На самой войне ничего особенного не происходило. С Кристианом, продвигавшимся по Везеру, у Хамельна случился неприятный инцидент. Однажды вечером, когда он объезжал войска, лошадь сбросила его, и он пролетел восемьдесят футов с крепостного вала и чудом остался жив. Слухи о его гибели [498] побудили Тилли пойти навстречу датчанам, но после уточнения информации о происшествии и наличии провианта он вернулся обратно [499] . Даже подход Валленштейна с армией в тридцать тысяч человек [500] не уменьшил, а приумножил трудности Тилли: теперь ему надо было кормить две армии на землях, уже изрядно опустошенных его войсками [501] .
498
Goetz, Briefe und Akten, II, ii, p. 324.
499
Ibid., pp. 355, 377.
500
Gindely, Waldstein, I, p. 63.
501
Goetz, Briefe und Akren, II, ii, pp. 377—378.
Холодная весна перешла в мерзкое лето.

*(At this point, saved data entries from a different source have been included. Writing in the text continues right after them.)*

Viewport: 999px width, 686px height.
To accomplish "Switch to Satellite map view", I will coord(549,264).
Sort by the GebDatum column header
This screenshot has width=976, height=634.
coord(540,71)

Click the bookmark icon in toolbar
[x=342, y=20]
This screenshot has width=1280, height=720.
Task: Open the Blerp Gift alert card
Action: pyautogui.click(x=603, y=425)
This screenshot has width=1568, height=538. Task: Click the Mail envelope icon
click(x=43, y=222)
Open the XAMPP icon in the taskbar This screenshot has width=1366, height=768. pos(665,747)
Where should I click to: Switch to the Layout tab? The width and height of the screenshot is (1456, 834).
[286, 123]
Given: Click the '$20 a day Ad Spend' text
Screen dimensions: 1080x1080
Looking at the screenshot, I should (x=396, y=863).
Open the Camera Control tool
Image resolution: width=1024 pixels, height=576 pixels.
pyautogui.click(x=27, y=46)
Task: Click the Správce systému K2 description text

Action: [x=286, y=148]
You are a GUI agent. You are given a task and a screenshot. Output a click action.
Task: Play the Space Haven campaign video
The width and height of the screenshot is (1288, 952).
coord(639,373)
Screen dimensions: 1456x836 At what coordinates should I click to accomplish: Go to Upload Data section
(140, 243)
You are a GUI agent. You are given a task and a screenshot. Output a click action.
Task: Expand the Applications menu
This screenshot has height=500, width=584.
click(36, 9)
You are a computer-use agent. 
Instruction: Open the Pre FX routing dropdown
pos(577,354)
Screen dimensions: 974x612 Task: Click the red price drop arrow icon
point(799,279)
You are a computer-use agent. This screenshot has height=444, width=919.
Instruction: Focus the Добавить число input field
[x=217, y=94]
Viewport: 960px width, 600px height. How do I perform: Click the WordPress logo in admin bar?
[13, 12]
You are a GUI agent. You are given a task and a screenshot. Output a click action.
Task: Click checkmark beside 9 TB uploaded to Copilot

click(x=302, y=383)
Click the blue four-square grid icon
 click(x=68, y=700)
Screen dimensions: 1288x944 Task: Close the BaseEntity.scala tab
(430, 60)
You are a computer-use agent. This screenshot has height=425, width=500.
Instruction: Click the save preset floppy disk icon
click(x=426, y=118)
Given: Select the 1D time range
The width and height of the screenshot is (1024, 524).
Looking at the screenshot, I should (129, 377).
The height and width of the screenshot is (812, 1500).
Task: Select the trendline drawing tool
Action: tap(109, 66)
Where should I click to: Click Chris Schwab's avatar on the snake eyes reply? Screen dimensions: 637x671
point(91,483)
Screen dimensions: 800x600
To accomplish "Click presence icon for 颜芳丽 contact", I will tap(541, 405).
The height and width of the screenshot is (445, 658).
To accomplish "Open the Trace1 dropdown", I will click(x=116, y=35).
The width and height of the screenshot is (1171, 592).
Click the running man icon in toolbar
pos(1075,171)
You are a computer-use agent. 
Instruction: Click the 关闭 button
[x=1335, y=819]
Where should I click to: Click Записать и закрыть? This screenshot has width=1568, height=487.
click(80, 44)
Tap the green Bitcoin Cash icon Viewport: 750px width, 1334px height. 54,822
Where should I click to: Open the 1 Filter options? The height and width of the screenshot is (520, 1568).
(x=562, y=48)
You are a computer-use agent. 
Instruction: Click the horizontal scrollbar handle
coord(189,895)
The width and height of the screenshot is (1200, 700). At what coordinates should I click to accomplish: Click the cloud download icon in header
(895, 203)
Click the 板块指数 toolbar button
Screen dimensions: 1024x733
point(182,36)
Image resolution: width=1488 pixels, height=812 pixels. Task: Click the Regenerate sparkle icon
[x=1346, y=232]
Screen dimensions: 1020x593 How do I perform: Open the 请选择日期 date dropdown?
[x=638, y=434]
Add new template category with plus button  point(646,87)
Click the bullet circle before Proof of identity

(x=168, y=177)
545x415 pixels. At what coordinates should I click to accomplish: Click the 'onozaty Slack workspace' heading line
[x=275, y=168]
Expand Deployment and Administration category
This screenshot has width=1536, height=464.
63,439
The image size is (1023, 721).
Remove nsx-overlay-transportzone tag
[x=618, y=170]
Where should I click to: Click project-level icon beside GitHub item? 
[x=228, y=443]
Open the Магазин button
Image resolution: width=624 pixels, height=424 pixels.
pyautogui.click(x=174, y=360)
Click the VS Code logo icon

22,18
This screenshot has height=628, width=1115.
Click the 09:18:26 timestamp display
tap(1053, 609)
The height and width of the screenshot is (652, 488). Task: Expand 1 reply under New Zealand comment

В июне выпал снег, и намокшие зерновые гнили на полях. По всей Европе свирепствовала чума, губя не только человеческую, но и политическую и экономическую жизнь. Все лето она буйствовала в Австрии и Штирии, в Мекленбурге и Пруссии, в Вюрцбурге, на обеих сторонах Рейна, от Вюртемберга до Ахена, только в Праге умерло шестнадцать тысяч человек [502] . В октябре у Тилли из восемнадцати тысяч солдат болели восемь тысяч; все они были плохо одеты и не имели нормальных условий для зимнего постоя [503] .
502
Lammert, pp. 67 f.; Theatrum Europaeum, I, p. 999; d'Elvert, II, p. 193, III, pp. 138 f.; Goetz, Briefe und Akten, II, ii, p. 308.
503
Goetz, Briefe und Akten, II, ii, p. 408.
Положение Валленштейна было получше. Знамена императорского войска устрашали больше, чем штандарты армии лиги, и Тилли с изумлением узнавал, что те же самые города, отказывавшиеся приютить его солдат, открывали ворота Валленштейну [504] . Имперский генерал занимал лучшие квартиры, располагался в епископствах Магдебург и Хальберштадт [505] , а голодная, готовая взбунтоваться или дезертировать армия Тилли с трудом устроилась в маленькой и небогатой епархии Хильдесхайм [506] . Поиски пропитания перерастали в драки за обладание награбленным добром и женщинами, и порочность человеческая, обычно скрытая в мирных условиях, принимала самые отвратительные формы. Тщетно города и деревни просили защитить их, заверяя в своей лояльности, — генерал давал обещания, но не мог их выполнить.
504
Goetz, р. 438.
505
Ibid., р. 441.
506
Ibid., р. 407.
Проявляя бессмысленную жестокость, солдатня сжигала деревни и убивала скот, который не могла увести. В жажде наживы наемники раскапывали могилы в поисках сокрытых сокровищ, прочесывали леса, где укрывались лишенные крова крестьяне, убивали на месте тех, кого находили, забирая узлы с домашним скарбом и сбережениями. Они крушили и грабили церкви, а когда один пастор, оказавшийся храбрее других, не пустил их в храм, они отрубили ему руки и ноги, оставив истекать кровью на алтаре — как жертву, принесенную его протестантскому богу. Они не щадили и единоверцев: в монастыре Амелунгсборн разбили орган, унесли ризы и потиры, обчистили могилы монахинь [507] .
507
Hurler, Ferdinand II, VIII, pp. 658-660.